Source records:

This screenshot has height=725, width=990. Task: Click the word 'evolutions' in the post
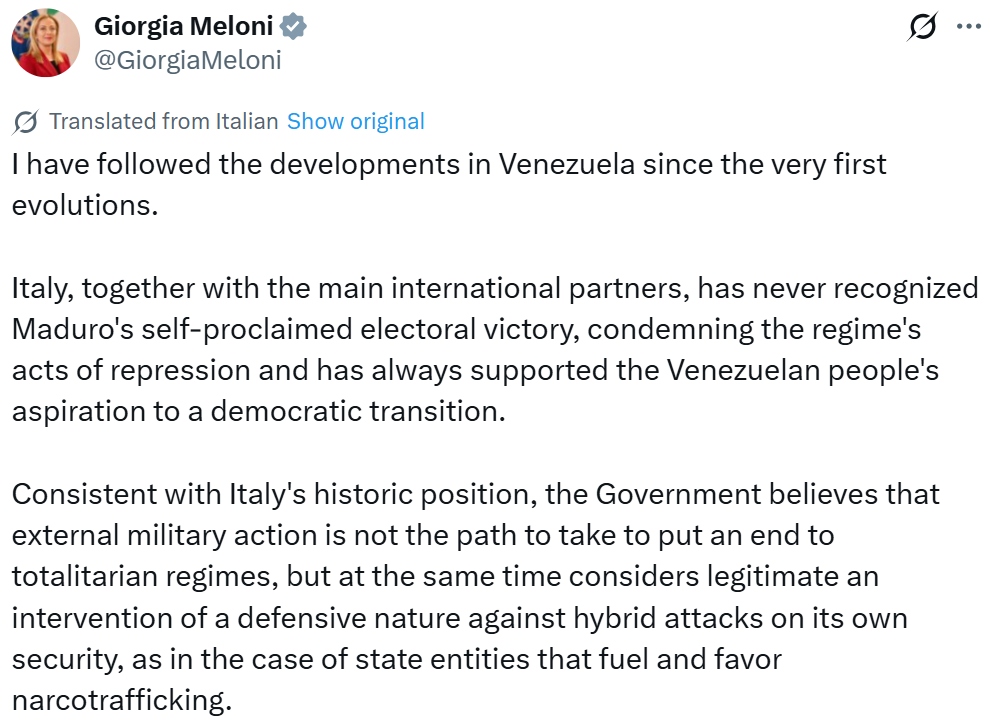[x=84, y=205]
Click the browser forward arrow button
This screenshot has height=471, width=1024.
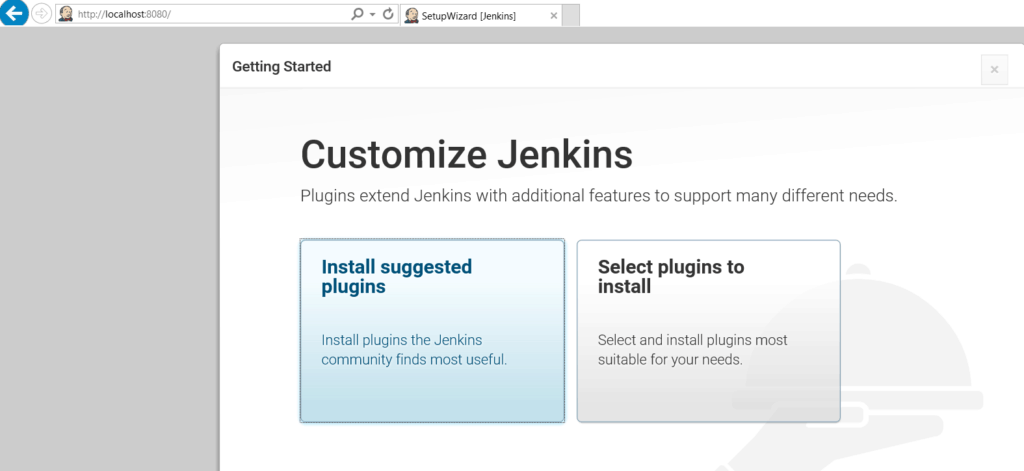pyautogui.click(x=41, y=14)
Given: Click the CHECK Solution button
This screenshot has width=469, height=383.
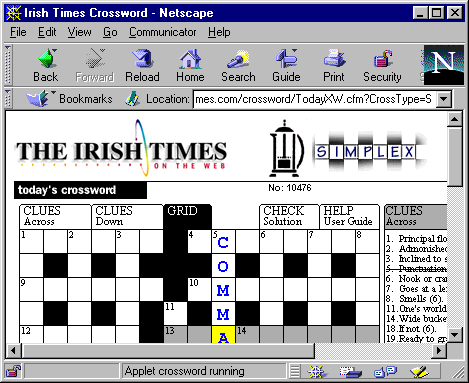Looking at the screenshot, I should point(289,216).
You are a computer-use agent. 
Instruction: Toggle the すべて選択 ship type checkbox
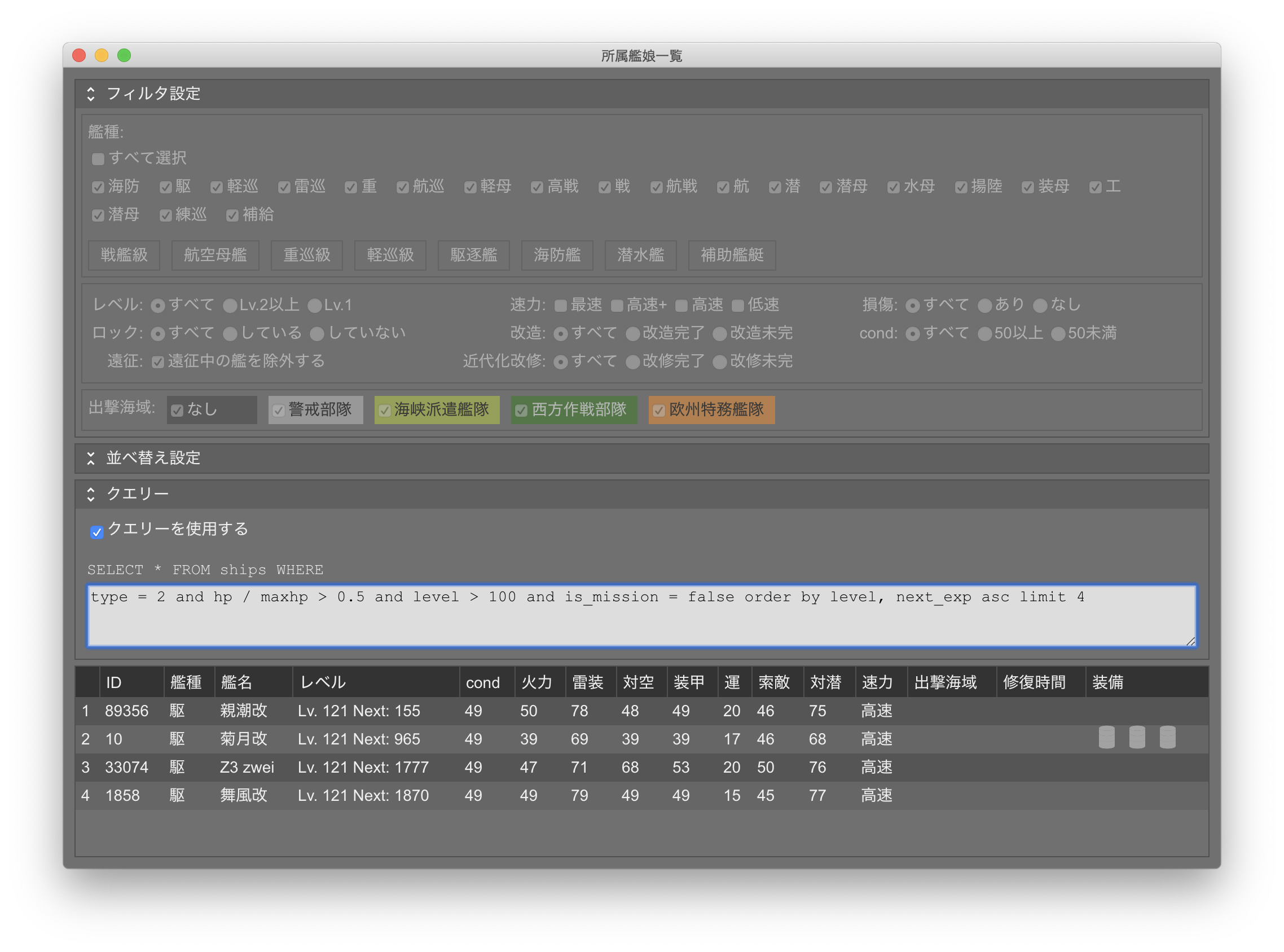click(98, 158)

Exercise goal: Reproduce all the records with "This screenshot has" replaced by "This image has" throughout, leaving everything else unchanged. Omit the pictures.

Answer:
This image has height=725, width=990. Task: Click the word 'evolutions' in the post
[x=84, y=205]
Click the browser forward arrow button
This image has height=471, width=1024.
pyautogui.click(x=41, y=14)
Given: Click the CHECK Solution button
This image has width=469, height=383.
Looking at the screenshot, I should point(289,216).
You are a computer-use agent. 
Instruction: Toggle the すべて選択 ship type checkbox
click(98, 158)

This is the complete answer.